**Polecenie**
Czy możesz przepisać dosłownie wszystkie poniższe wiersze, pomijając w odpowiedzi obrazy?

**Wiersze do zadania**

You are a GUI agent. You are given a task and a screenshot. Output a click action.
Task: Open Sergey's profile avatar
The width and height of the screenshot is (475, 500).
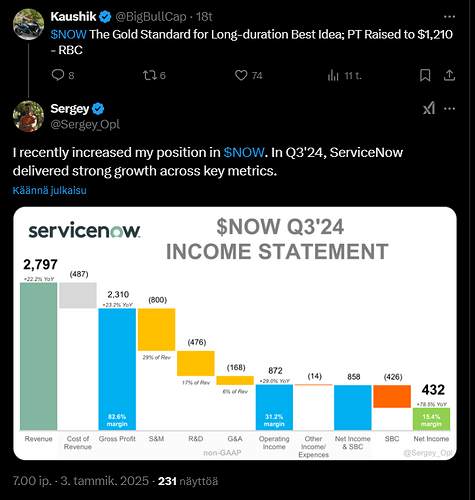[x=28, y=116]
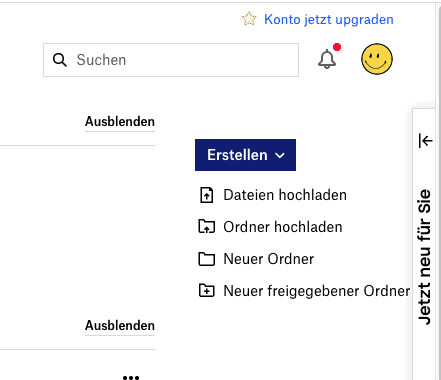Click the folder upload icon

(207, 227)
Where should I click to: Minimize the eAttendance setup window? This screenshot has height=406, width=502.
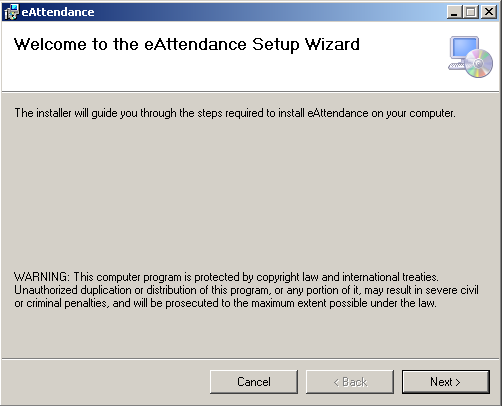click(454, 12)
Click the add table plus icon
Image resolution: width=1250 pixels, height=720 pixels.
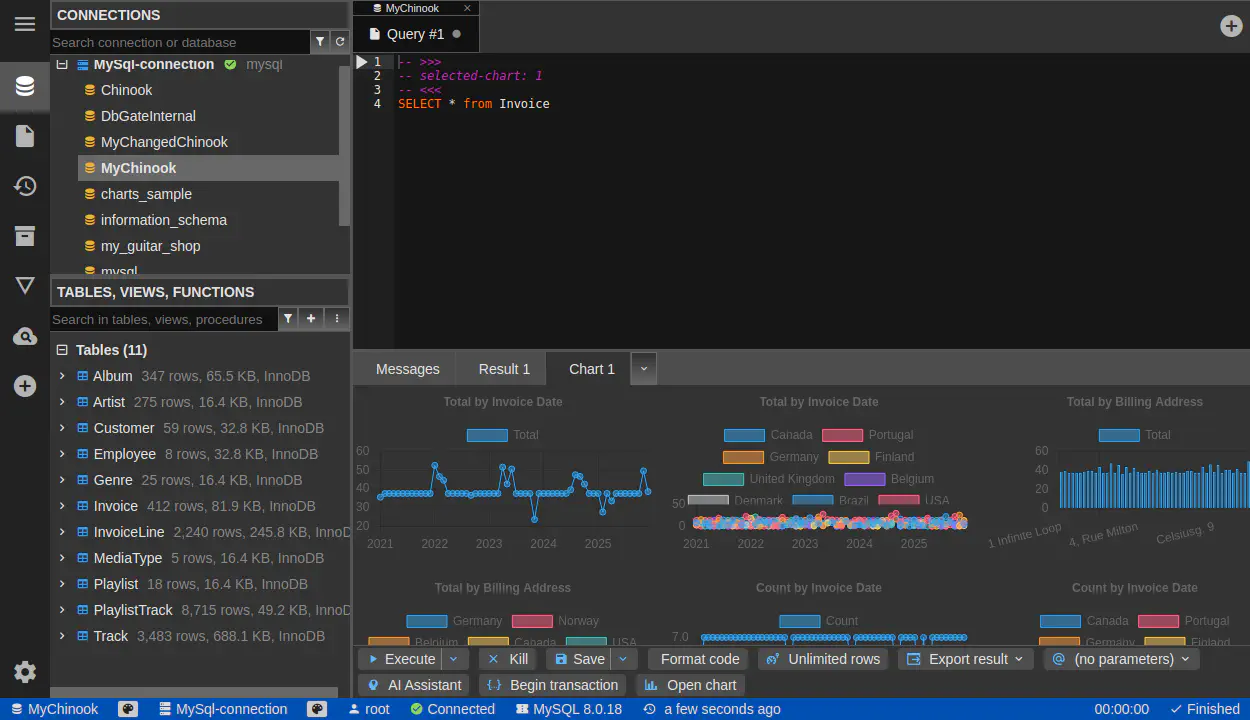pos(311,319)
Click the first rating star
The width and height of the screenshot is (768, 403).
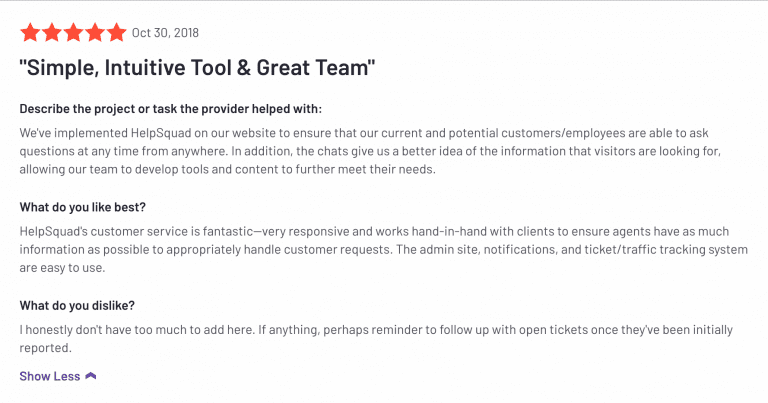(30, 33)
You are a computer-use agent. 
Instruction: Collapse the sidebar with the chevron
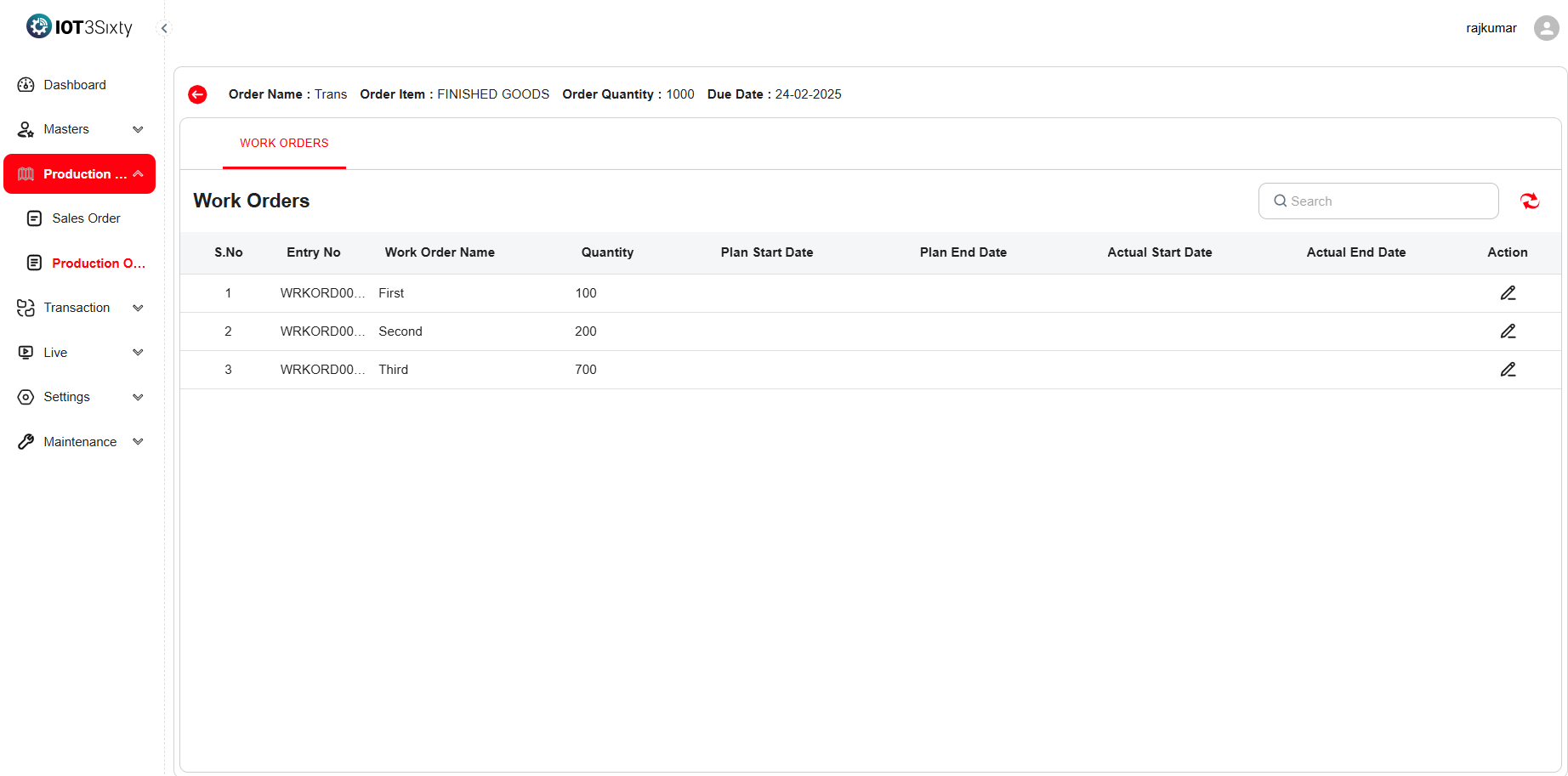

**Odpowiedź**
You are a GUI agent. You are given a task and a screenshot. Output a click action.
Task: Open Sergey's profile avatar
The width and height of the screenshot is (475, 500).
[x=28, y=116]
Click the folder upload icon

(207, 227)
Where should I click to: Minimize the eAttendance setup window? This screenshot has height=406, width=502.
click(454, 12)
Click the add table plus icon
Image resolution: width=1250 pixels, height=720 pixels.
pos(311,319)
Click the first rating star
The width and height of the screenshot is (768, 403).
(30, 33)
You are a computer-use agent. 
Instruction: Collapse the sidebar with the chevron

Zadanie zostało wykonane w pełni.